No
grupo, as classes sociais estavam claramente definidas. Eram
definidas pelos sapatos.
Havia,
primeiro, os meninos que iam sem sapato. Isso queria dizer que os
pais eram tão pobres que não tinham dinheiro para comprar sapatos.
Dentre todos os pés descalços, os mais famosos eram os pés do
Estelino, que se pareciam com nadadeiras, pé de pato. Os meninos
eram malvados. Não perdoavam. Na rua, terminada a escola, gritavam:
“Estelino pé de pato...” . O Estelino respondia: “Pé de pato,
pé de pinto, vá peidar lá pros esquinto...” (“os quintos dos
infernos”). Não era o sentido que importava. O que importava era a
rima. Eram sempre os meninos que iam sem sapato.
Havia
depois os ricos, que iam calçados. Eu era rico. Ia com os dois pés
calçados. Mas sem meia. Não se usava.
E
havia a “classe média”. Os da classe média eram aqueles que iam
com um pé calçado e outro descalço. Isso mais acontecia com
irmãos: um ia com o pé direito calçado e o esquerdo descalço. O
outro ia com o pé esquerdo calçado e o direito descalço. Dessa
forma, a função de proteção e higiene dos sapatos ficava anulada.
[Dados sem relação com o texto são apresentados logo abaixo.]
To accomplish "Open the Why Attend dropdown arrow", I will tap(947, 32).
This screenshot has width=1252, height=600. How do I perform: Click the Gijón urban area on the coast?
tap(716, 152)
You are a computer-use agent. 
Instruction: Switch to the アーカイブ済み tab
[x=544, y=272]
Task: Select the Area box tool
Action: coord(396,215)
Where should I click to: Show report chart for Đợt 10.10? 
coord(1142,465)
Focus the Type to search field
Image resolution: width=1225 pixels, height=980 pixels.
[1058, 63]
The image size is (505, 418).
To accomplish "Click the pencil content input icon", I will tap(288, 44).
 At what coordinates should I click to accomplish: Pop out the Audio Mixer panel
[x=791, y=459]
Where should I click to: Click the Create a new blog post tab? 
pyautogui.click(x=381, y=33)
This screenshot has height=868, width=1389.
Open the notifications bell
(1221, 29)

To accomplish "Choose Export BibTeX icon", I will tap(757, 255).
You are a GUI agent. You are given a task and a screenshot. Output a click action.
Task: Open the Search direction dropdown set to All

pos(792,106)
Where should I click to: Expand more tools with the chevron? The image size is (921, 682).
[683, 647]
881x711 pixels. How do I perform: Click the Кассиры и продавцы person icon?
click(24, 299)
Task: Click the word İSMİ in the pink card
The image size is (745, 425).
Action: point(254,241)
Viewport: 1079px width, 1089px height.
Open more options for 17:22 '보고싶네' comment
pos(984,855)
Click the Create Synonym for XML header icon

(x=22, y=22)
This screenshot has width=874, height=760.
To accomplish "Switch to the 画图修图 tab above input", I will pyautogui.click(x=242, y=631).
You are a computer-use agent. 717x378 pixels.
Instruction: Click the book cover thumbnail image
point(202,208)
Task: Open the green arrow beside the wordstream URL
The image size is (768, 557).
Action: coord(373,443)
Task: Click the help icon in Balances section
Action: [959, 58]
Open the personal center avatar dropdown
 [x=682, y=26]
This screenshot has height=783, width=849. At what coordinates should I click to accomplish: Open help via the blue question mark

Mas sua função era outra. Os pais que assim mandavam os filhos à
escola estavam dizendo: “Somos pobres, mas não tanto...” .
Eu
achava aquilo o máximo. Tinha inveja deles. Implorei à minha mãe
que me deixasse ir com um pé calçado e o outro descalço. Ela não
deixou. Não me entendeu. Não compreendeu que, naquele meu desejo,
já se delineavam as minhas futuras lealdades políticas.